In discussions with companies in the mobility industry, we were able to gain some interesting insights into the current use of data. For example, more than 50% of these companies follow a Big Data approach when collecting data as the basis for a data strategy. This means that companies are already collecting as much data as possible with an eye to the future, even if value cannot yet be generated with all of it. This statement is also supported by a statistic from 2017, which shows that only 36% of German companies had Big Data solutions in use at that time (Statista).

Nowadays, however, not only a large amount of data is collected. A wide variety of data types are being collected at the same time, which places new demands on systems. Not only must data be able to be integrated quickly in large quantities in order to keep up with the constant change in business cases, but it must also be retrievable just as quickly in a suitable form.

The majority of the companies surveyed from the mobility sector consider the value of data to be high. However, the value of data is currently still underestimated, especially among automotive manufacturers, and there is often no uniform data strategy that forms the basis for data-driven solutions. The handling of data is often not yet clearly regulated, but in most cases it is managed centrally, provided a suitable Big Data environment exists. The enormous importance of data is also reflected in the increase in sales of Big Data solutions in Germany. In 2016, companies generated 5.1 billion euros with Big Data solutions. In 2018, the figure already rose by 1.3 billion euros to 6.4 billion euros (Statista).

Data strategies and data models - the first step to solving the problem?

How can companies solve this problem? How do they manage to identify the most important data and compile it clearly?

Data strategies and data models provide the remedy.

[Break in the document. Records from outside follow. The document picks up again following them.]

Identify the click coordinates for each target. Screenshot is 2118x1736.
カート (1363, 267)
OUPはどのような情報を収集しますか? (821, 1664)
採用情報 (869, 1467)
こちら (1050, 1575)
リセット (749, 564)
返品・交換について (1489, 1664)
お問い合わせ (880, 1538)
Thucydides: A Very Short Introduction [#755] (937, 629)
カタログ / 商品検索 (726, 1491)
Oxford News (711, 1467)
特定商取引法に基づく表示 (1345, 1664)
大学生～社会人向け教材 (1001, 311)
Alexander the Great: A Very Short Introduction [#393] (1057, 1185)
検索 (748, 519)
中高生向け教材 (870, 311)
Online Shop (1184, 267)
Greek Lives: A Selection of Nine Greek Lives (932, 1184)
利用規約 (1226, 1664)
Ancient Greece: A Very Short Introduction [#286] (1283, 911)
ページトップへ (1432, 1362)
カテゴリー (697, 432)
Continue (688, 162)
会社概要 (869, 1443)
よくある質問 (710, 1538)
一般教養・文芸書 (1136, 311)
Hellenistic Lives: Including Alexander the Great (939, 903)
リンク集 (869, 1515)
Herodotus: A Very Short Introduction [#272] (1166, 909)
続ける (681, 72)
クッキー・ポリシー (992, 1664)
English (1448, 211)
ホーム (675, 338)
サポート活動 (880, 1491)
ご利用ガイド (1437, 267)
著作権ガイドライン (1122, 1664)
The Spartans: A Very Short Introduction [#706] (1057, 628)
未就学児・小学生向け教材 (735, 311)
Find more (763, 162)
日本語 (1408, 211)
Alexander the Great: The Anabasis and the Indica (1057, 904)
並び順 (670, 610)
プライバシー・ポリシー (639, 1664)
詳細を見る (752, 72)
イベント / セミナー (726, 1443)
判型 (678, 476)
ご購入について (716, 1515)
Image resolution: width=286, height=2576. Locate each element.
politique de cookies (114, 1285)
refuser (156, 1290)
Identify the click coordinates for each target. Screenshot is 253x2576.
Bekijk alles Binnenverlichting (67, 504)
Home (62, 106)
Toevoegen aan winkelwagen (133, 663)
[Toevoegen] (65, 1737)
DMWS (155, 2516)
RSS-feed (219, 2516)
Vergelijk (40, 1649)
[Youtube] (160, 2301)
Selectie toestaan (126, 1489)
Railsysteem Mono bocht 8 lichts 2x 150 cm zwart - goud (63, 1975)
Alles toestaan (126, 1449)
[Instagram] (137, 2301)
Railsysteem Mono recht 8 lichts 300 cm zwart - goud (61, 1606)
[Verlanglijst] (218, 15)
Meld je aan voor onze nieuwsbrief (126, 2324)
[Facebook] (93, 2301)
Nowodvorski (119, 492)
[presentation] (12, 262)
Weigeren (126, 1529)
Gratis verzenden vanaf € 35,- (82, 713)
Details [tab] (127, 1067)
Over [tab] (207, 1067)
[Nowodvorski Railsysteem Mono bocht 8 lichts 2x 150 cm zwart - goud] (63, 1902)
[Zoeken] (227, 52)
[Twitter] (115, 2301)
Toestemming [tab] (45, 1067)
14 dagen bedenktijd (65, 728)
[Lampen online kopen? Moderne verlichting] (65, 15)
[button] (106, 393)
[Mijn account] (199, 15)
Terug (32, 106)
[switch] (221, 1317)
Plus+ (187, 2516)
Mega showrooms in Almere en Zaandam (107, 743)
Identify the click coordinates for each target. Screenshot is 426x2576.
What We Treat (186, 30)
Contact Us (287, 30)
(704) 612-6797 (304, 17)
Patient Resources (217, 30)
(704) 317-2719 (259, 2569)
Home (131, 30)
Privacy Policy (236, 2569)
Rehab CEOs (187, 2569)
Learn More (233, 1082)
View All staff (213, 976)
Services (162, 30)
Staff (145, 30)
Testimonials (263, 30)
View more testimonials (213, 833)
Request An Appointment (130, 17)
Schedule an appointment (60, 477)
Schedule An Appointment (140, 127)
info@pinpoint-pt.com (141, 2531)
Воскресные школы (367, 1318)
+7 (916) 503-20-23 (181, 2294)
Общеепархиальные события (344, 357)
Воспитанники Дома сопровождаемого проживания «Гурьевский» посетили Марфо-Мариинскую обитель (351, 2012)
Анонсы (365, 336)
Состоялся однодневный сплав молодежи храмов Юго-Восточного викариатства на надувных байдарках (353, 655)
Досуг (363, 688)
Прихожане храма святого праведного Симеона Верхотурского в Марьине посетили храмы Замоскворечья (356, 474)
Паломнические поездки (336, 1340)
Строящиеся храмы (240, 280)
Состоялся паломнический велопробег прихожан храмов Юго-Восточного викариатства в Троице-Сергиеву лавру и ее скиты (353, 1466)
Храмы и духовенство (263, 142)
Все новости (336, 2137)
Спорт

A data strategy is a formulated and goal-oriented procedural plan for turning data into added value. The data strategy is derived from the corporate strategy and therefore pays off in the long term in terms of achieving corporate goals. It can thus also be understood as a business plan for profit-oriented data utilization. A data strategy defines timelines and the expected use of resources as well as framework conditions, both technically and in terms of integration into the company.

On the one hand, such a strategy is relevant for companies that do not know how they can participate in the trend toward data use. By creating a data strategy, they succeed in providing a direction and a target picture to work towards.

On the other hand, companies that have been using big data for many years but are now facing a variety of issues and project challenges can also benefit from a data strategy. This procedural plan can significantly reduce the problems that exist with regard to data use in projects and across companies (Data Science Blog).

A so-called meta data model maps the global logical structure of all data of a company and is the basis for the efficient processing of large amounts of data. In this process, all data is presented in a structured manner and put into a tangible and systematic form. This enables the company to maintain an overview of the variety of data (Gabler Wirtschaftslexikon).

A data strategy and an overarching data model are thus necessary to establish a clear goal and a uniform structure for the use of data in the company. This is the only way to identify the most important data that can be used to generate new sales or improve existing services and processes.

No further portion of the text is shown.